[Opening Provided material section]
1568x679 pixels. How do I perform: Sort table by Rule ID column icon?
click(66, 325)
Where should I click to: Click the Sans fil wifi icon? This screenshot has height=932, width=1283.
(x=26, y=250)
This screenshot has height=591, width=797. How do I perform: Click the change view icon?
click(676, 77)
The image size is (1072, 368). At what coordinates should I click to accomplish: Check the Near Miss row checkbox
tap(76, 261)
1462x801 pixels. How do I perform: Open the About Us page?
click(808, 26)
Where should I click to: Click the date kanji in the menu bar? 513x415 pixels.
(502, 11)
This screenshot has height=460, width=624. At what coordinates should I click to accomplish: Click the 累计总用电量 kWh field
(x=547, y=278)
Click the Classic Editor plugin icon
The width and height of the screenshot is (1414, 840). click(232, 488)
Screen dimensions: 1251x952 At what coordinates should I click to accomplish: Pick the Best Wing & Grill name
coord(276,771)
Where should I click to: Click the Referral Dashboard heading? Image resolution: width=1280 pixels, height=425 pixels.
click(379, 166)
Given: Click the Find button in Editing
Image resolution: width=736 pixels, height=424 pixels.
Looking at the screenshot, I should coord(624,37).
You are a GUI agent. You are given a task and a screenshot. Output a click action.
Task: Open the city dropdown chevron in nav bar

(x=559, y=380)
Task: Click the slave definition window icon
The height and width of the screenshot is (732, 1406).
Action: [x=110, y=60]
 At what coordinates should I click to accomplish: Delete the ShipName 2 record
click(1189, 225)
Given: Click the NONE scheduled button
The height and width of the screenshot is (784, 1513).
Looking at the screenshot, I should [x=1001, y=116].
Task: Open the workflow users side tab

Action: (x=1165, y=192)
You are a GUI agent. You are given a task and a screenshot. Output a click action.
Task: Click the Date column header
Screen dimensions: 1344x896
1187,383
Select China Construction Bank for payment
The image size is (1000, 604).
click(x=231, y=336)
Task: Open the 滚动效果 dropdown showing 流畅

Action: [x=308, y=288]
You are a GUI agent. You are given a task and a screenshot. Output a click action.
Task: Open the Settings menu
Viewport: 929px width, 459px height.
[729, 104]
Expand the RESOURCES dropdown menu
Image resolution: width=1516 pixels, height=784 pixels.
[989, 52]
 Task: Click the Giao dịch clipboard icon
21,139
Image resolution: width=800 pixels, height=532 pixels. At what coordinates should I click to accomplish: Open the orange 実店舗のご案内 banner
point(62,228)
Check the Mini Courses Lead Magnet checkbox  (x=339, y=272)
[Closing Provided material section]
Task:
Please repeat the lines above exactly, beginning with the line that contains "Expand the RESOURCES dropdown menu" and ending with the final one.

Output below:
Expand the RESOURCES dropdown menu
Image resolution: width=1516 pixels, height=784 pixels.
[989, 52]
 Task: Click the Giao dịch clipboard icon
21,139
Image resolution: width=800 pixels, height=532 pixels. At what coordinates should I click to accomplish: Open the orange 実店舗のご案内 banner
point(62,228)
Check the Mini Courses Lead Magnet checkbox  (x=339, y=272)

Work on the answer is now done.